• Directions for this task: Write these rows out again, swapping each "Instruction" for "Goal" and leaving everything else unchanged.

Data items
_____

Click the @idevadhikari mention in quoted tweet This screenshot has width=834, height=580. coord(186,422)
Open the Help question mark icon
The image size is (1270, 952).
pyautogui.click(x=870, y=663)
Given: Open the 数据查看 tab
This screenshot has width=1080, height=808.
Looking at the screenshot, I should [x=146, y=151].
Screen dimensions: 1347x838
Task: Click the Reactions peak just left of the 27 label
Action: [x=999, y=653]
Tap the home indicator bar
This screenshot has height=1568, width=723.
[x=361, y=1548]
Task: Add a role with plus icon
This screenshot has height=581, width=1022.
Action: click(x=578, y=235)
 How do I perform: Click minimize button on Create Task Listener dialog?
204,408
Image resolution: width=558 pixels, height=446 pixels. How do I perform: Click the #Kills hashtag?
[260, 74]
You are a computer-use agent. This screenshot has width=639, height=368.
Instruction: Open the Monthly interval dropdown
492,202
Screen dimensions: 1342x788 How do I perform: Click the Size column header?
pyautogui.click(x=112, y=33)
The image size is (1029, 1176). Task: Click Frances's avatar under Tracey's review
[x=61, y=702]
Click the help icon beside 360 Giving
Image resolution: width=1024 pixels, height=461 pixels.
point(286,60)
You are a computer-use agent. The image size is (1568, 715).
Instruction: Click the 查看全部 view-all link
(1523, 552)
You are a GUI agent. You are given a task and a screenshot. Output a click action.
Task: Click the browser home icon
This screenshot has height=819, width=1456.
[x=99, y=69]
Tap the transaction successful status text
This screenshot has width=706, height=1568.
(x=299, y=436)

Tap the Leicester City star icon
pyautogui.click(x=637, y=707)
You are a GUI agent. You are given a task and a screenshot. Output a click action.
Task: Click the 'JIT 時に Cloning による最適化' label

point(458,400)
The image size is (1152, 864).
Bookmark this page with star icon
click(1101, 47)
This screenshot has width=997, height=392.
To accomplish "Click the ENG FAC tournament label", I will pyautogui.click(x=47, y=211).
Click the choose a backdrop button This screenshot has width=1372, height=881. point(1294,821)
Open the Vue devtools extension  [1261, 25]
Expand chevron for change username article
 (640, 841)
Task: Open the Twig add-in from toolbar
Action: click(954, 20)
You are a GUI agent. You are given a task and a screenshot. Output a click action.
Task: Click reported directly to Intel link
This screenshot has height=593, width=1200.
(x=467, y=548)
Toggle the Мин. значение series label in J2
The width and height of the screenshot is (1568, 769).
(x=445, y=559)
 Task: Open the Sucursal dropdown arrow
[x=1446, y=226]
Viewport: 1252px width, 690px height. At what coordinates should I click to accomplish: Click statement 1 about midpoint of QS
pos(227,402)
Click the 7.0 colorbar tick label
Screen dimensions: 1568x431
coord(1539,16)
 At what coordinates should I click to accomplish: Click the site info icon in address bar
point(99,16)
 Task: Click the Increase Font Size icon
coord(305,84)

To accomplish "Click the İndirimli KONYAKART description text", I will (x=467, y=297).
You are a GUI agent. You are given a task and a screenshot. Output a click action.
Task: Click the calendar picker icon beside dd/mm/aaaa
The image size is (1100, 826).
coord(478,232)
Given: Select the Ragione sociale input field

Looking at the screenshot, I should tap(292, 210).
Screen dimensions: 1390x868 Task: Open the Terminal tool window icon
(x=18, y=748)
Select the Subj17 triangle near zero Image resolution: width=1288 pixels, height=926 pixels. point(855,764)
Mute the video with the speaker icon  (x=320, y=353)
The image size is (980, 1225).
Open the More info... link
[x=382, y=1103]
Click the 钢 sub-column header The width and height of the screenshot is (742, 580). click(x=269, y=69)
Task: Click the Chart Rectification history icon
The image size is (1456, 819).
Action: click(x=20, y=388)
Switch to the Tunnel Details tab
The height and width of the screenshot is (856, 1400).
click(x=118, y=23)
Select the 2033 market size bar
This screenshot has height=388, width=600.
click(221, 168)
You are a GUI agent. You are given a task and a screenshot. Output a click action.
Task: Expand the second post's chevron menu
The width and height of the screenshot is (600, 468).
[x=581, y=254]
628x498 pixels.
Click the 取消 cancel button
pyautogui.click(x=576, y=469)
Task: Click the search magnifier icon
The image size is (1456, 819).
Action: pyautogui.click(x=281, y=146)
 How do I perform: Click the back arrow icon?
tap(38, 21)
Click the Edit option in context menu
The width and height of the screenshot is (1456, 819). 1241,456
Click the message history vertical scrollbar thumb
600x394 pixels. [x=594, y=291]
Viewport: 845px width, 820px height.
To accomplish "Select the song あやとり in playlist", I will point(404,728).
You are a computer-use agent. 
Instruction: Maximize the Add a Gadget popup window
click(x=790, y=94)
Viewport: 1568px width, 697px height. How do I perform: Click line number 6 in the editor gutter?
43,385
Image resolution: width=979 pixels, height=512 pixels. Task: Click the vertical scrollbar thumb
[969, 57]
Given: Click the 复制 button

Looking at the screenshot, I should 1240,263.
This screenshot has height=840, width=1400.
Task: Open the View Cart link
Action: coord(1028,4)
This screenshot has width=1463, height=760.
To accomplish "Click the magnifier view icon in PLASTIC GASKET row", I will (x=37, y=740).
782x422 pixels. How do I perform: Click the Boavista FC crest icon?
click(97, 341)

_____

• Worked answer:
Click the @idevadhikari mention in quoted tweet This screenshot has width=834, height=580. coord(186,422)
Open the Help question mark icon
The image size is (1270, 952).
pyautogui.click(x=870, y=663)
Given: Open the 数据查看 tab
This screenshot has width=1080, height=808.
Looking at the screenshot, I should [x=146, y=151].
Screen dimensions: 1347x838
Task: Click the Reactions peak just left of the 27 label
Action: [x=999, y=653]
Tap the home indicator bar
This screenshot has height=1568, width=723.
[x=361, y=1548]
Task: Add a role with plus icon
This screenshot has height=581, width=1022.
Action: click(x=578, y=235)
 How do I perform: Click minimize button on Create Task Listener dialog?
204,408
Image resolution: width=558 pixels, height=446 pixels. How do I perform: Click the #Kills hashtag?
[260, 74]
You are a computer-use agent. This screenshot has width=639, height=368.
Goal: Open the Monthly interval dropdown
492,202
Screen dimensions: 1342x788 How do I perform: Click the Size column header?
pyautogui.click(x=112, y=33)
The image size is (1029, 1176). Task: Click Frances's avatar under Tracey's review
[x=61, y=702]
Click the help icon beside 360 Giving
Image resolution: width=1024 pixels, height=461 pixels.
point(286,60)
You are a computer-use agent. The image size is (1568, 715).
Goal: Click the 查看全部 view-all link
(1523, 552)
You are a GUI agent. You are given a task and a screenshot. Output a click action.
Task: Click the browser home icon
This screenshot has height=819, width=1456.
[x=99, y=69]
Tap the transaction successful status text
This screenshot has width=706, height=1568.
(x=299, y=436)

Tap the Leicester City star icon
pyautogui.click(x=637, y=707)
You are a GUI agent. You are given a task and a screenshot. Output a click action.
Task: Click the 'JIT 時に Cloning による最適化' label

point(458,400)
The image size is (1152, 864).
Bookmark this page with star icon
click(1101, 47)
This screenshot has width=997, height=392.
To accomplish "Click the ENG FAC tournament label", I will pyautogui.click(x=47, y=211).
Click the choose a backdrop button This screenshot has width=1372, height=881. point(1294,821)
Open the Vue devtools extension  [1261, 25]
Expand chevron for change username article
 (640, 841)
Task: Open the Twig add-in from toolbar
Action: click(954, 20)
You are a GUI agent. You are given a task and a screenshot. Output a click action.
Task: Click reported directly to Intel link
This screenshot has height=593, width=1200.
(x=467, y=548)
Toggle the Мин. значение series label in J2
The width and height of the screenshot is (1568, 769).
(x=445, y=559)
 Task: Open the Sucursal dropdown arrow
[x=1446, y=226]
Viewport: 1252px width, 690px height. At what coordinates should I click to accomplish: Click statement 1 about midpoint of QS
pos(227,402)
Click the 7.0 colorbar tick label
Screen dimensions: 1568x431
coord(1539,16)
 At what coordinates should I click to accomplish: Click the site info icon in address bar
point(99,16)
 Task: Click the Increase Font Size icon
coord(305,84)

To accomplish "Click the İndirimli KONYAKART description text", I will (x=467, y=297).
You are a GUI agent. You are given a task and a screenshot. Output a click action.
Task: Click the calendar picker icon beside dd/mm/aaaa
The image size is (1100, 826).
coord(478,232)
Given: Select the Ragione sociale input field

Looking at the screenshot, I should tap(292, 210).
Screen dimensions: 1390x868 Task: Open the Terminal tool window icon
(x=18, y=748)
Select the Subj17 triangle near zero Image resolution: width=1288 pixels, height=926 pixels. point(855,764)
Mute the video with the speaker icon  (x=320, y=353)
The image size is (980, 1225).
Open the More info... link
[x=382, y=1103]
Click the 钢 sub-column header The width and height of the screenshot is (742, 580). click(x=269, y=69)
Task: Click the Chart Rectification history icon
The image size is (1456, 819).
Action: click(x=20, y=388)
Switch to the Tunnel Details tab
The height and width of the screenshot is (856, 1400).
click(x=118, y=23)
Select the 2033 market size bar
This screenshot has height=388, width=600.
click(221, 168)
You are a GUI agent. You are given a task and a screenshot. Output a click action.
Task: Expand the second post's chevron menu
The width and height of the screenshot is (600, 468).
[x=581, y=254]
628x498 pixels.
Click the 取消 cancel button
pyautogui.click(x=576, y=469)
Task: Click the search magnifier icon
The image size is (1456, 819).
Action: pyautogui.click(x=281, y=146)
 How do I perform: Click the back arrow icon?
tap(38, 21)
Click the Edit option in context menu
The width and height of the screenshot is (1456, 819). 1241,456
Click the message history vertical scrollbar thumb
600x394 pixels. [x=594, y=291]
Viewport: 845px width, 820px height.
To accomplish "Select the song あやとり in playlist", I will point(404,728).
You are a computer-use agent. 
Goal: Maximize the Add a Gadget popup window
click(x=790, y=94)
Viewport: 1568px width, 697px height. How do I perform: Click line number 6 in the editor gutter?
43,385
Image resolution: width=979 pixels, height=512 pixels. Task: Click the vertical scrollbar thumb
[969, 57]
Given: Click the 复制 button

Looking at the screenshot, I should 1240,263.
This screenshot has height=840, width=1400.
Task: Open the View Cart link
Action: coord(1028,4)
This screenshot has width=1463, height=760.
To accomplish "Click the magnifier view icon in PLASTIC GASKET row", I will (x=37, y=740).
782x422 pixels. How do I perform: Click the Boavista FC crest icon?
click(97, 341)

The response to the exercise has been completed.